Therefore, the leaves are also the mother to the tree.
Since the leaf is linked to the tree by a stem, the
communication between them is easy to see.
We do not have a stem linking us to our mother
anymore, but when we were in her womb, we had a
very long stem, an umbilical cord. The oxygen and the
nourishment we needed came to us through that stem.
But on the day we were born, it was cut off, and we
received the illusion that we became independent. That
is not true. We continue to rely on our mother for a
very long time, and we have many other mothers as
well. The Earth is our mother. We have a great many
stems linking us to our Mother Earth. There are stems
linking us with the clouds. If there are no clouds, there
will be no water for us to drink. We are made of at least
seventy percent water, and the stem between the cloud
and us is really there. This is also the case with the
river, the forest, the logger, and the farmer. There are
hundreds of thousands of stems linking us to everything
in the cosmos, supporting us and making it possible for
us to be. Do you see the link between you and me? If
you are not there, I am not here. This is certain. If you
do not see it yet, please look more deeply and I am sure
you will.
I asked the leaf whether it was frightened because it was
autumn and the other leaves were falling. The leaf told
me, No. During the whole spring and summer I was
completely alive. I worked hard to help nourish the tree,
and now much of me is in the tree. I am not limited by
this form. I am also the whole tree, and when I go back
to the soil, I will continue to nourish the tree. So I don’t
worry at all. As I leave this branch and float to the
ground, I will wave to the tree and tell her, ‘I will see
you again very soon.’”
That day there was a wind blowing and, after a while, I
saw the leaf leave the branch and float down to the soil,
dancing joyfully, because as it floated it saw itself
already there in the tree. It was so happy. I bowed my
head, knowing that I have a lot to learn from that leaf.

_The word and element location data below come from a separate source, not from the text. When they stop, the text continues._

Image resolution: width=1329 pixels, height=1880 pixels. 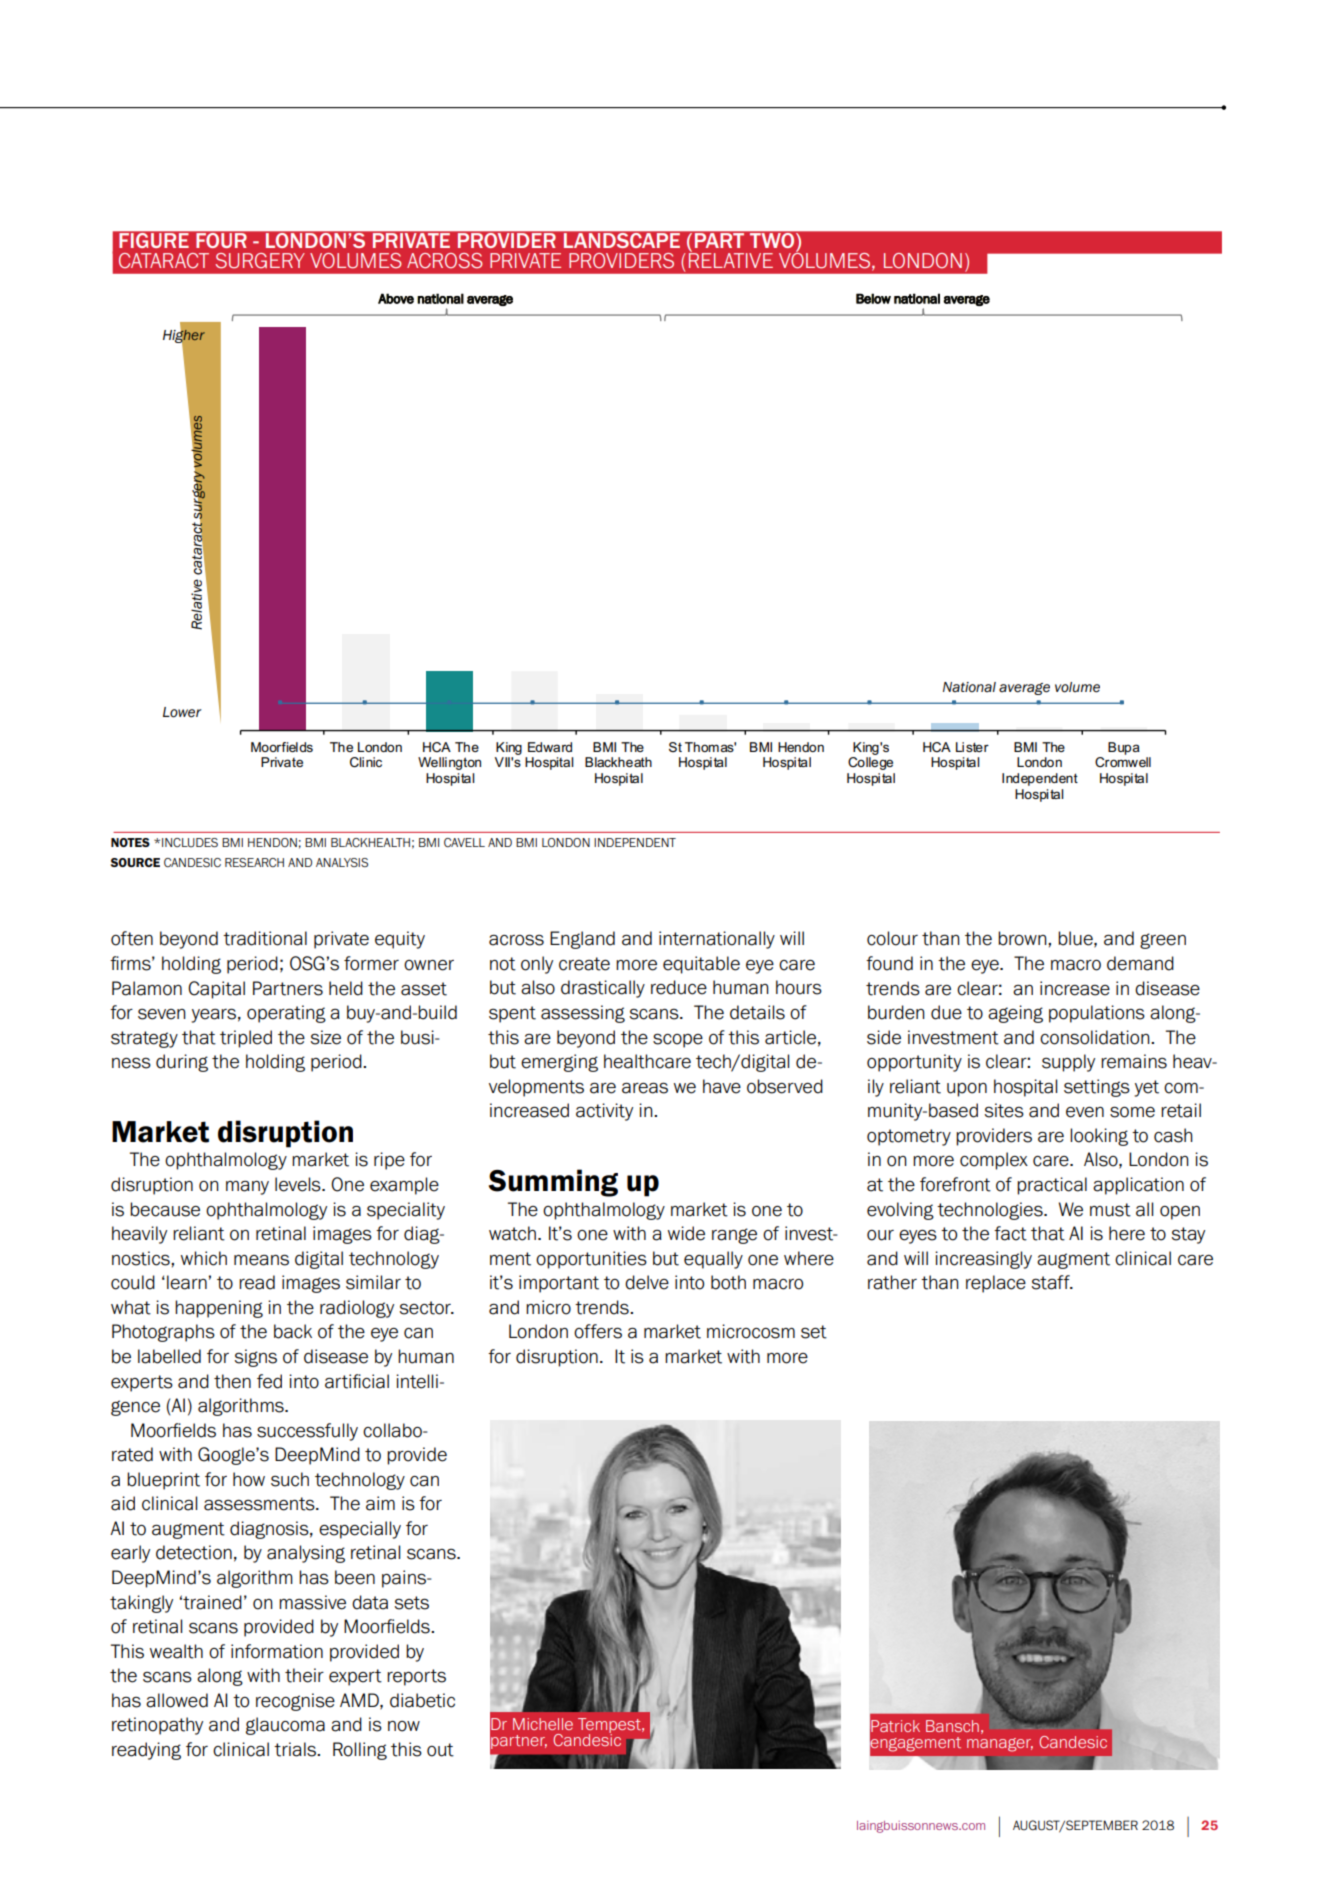 What do you see at coordinates (307, 1432) in the page?
I see `successfully` at bounding box center [307, 1432].
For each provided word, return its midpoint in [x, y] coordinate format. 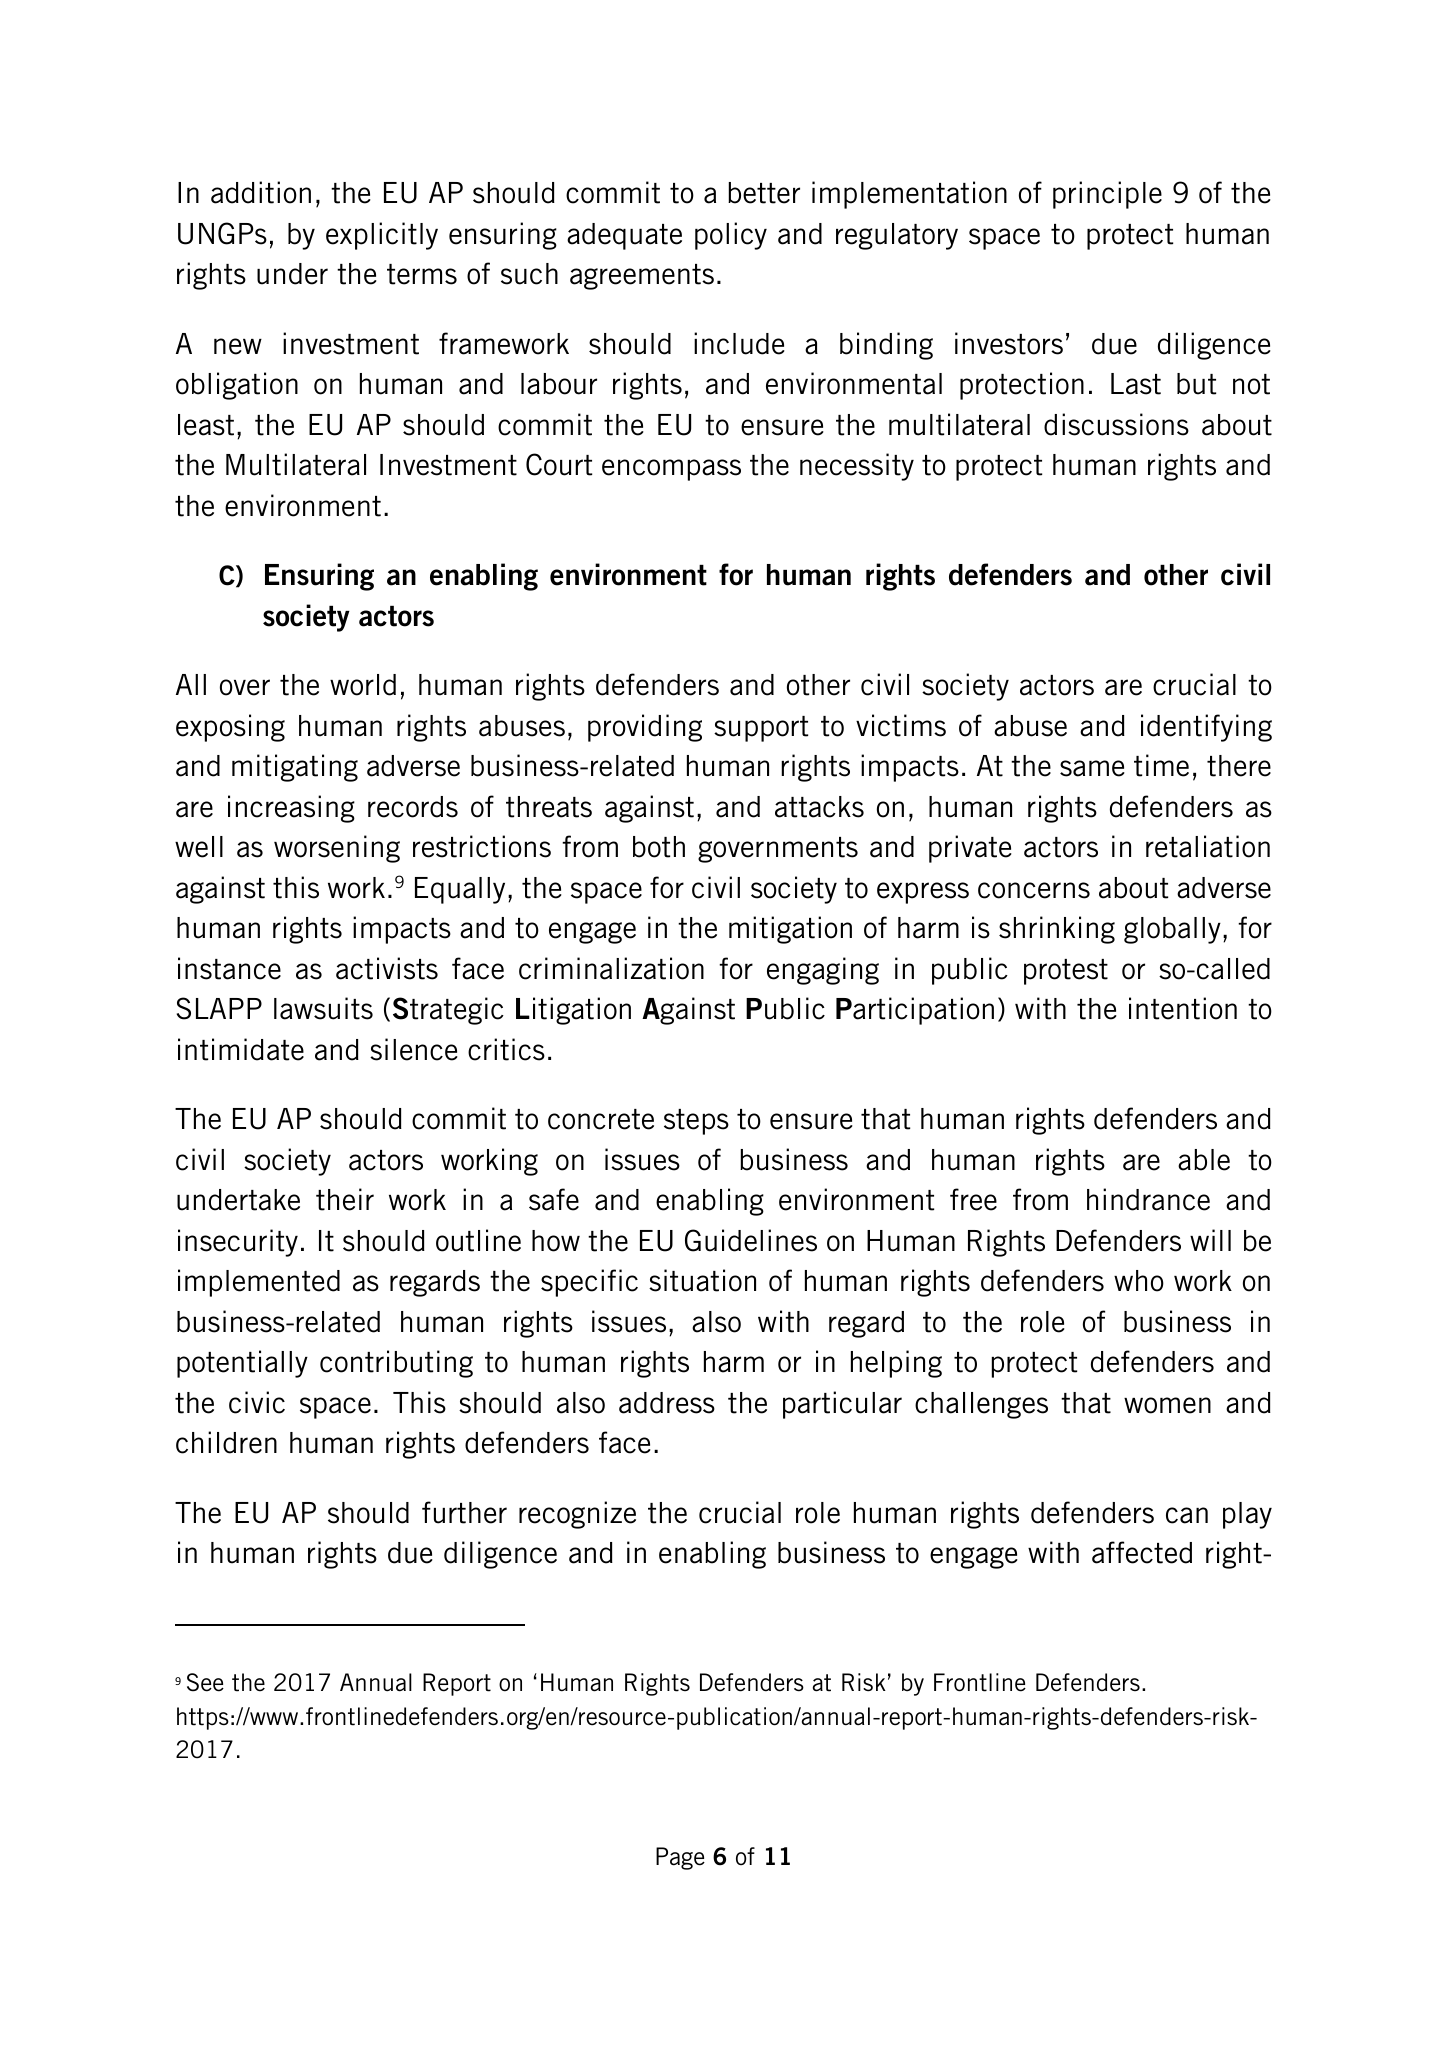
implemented [259, 1283]
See [205, 1682]
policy [731, 236]
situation [702, 1280]
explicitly [382, 236]
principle [1107, 195]
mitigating [295, 768]
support [761, 729]
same [1092, 768]
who [1139, 1281]
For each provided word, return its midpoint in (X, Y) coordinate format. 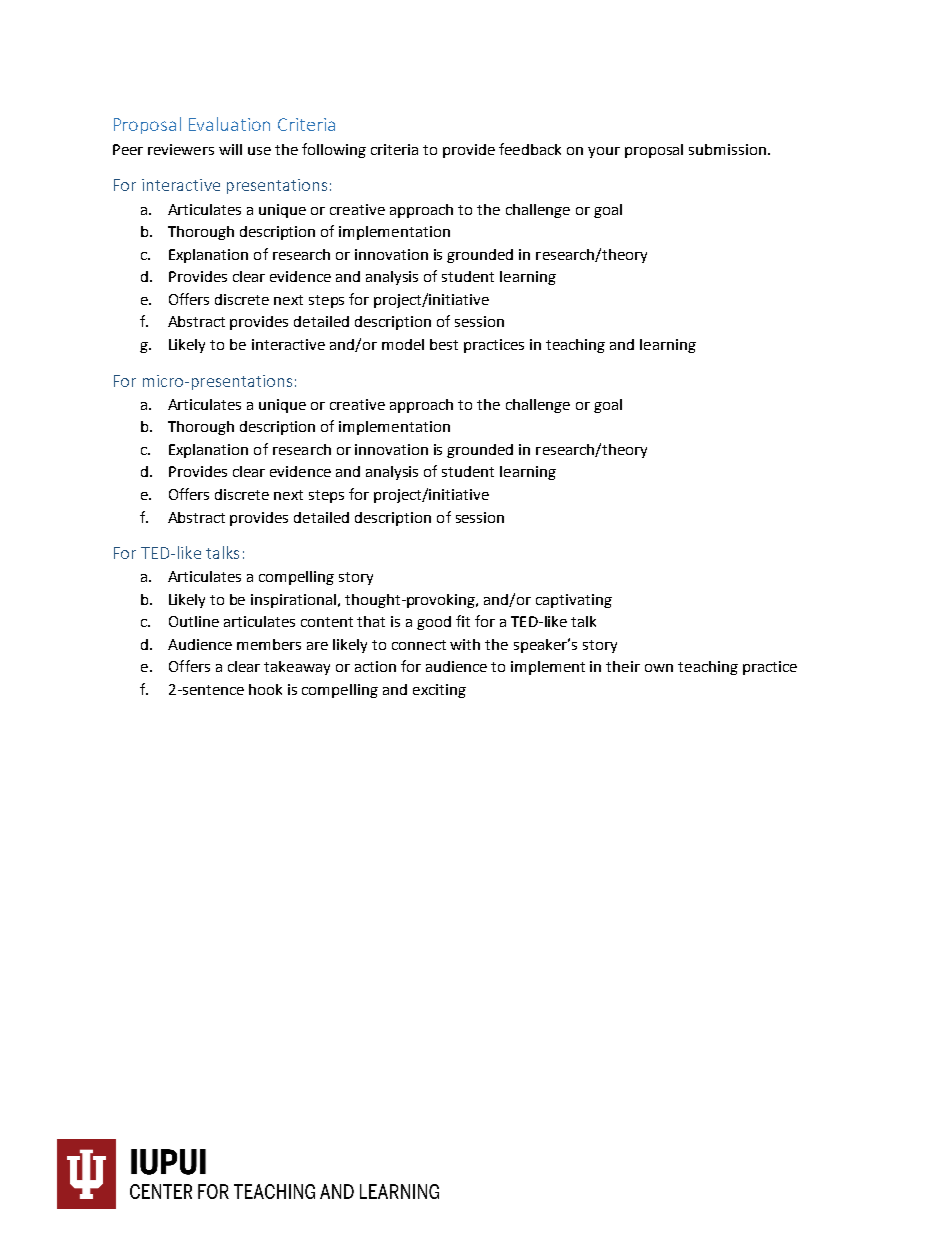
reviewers (181, 149)
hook (265, 689)
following (334, 150)
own (659, 668)
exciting (439, 691)
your (604, 152)
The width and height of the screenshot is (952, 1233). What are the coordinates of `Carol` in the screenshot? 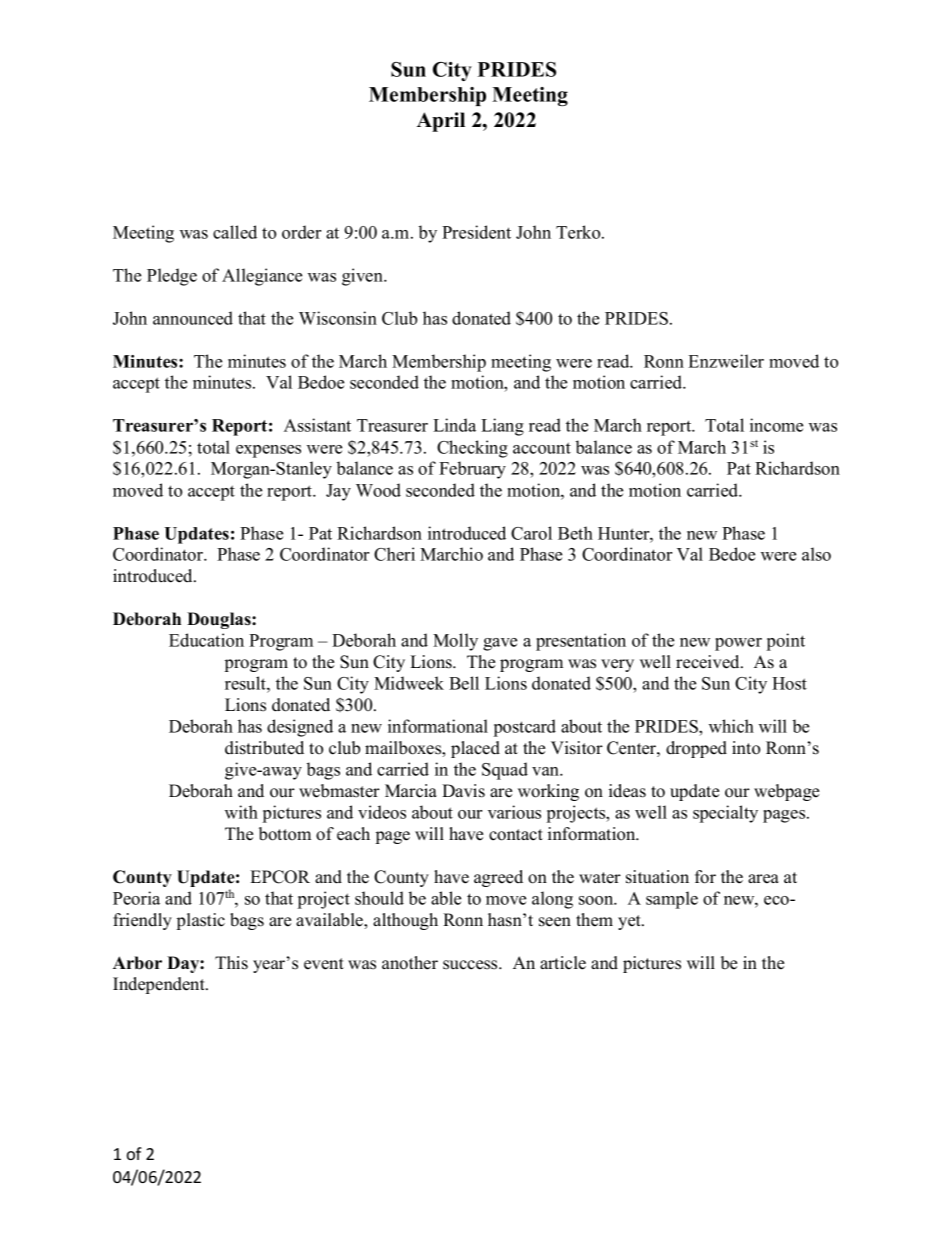 It's located at (531, 533).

We Are All Linked to Each Other
Millions of people follow sports. If you love to watch
soccer or baseball, you probably root for one team and
identify with them. You may watch the games with
despair and elation. Perhaps you give a little kick or
swing to help the ball along. If you do not take sides,
the fun is missing. In wars we also pick sides, usually
the side that is being threatened. Peace movements are
born of this feeling. We get angry, we shout, but rarely
do we rise above all this to look at a conflict the way a
mother would who is watching her two children
fighting. She seeks only their reconciliation.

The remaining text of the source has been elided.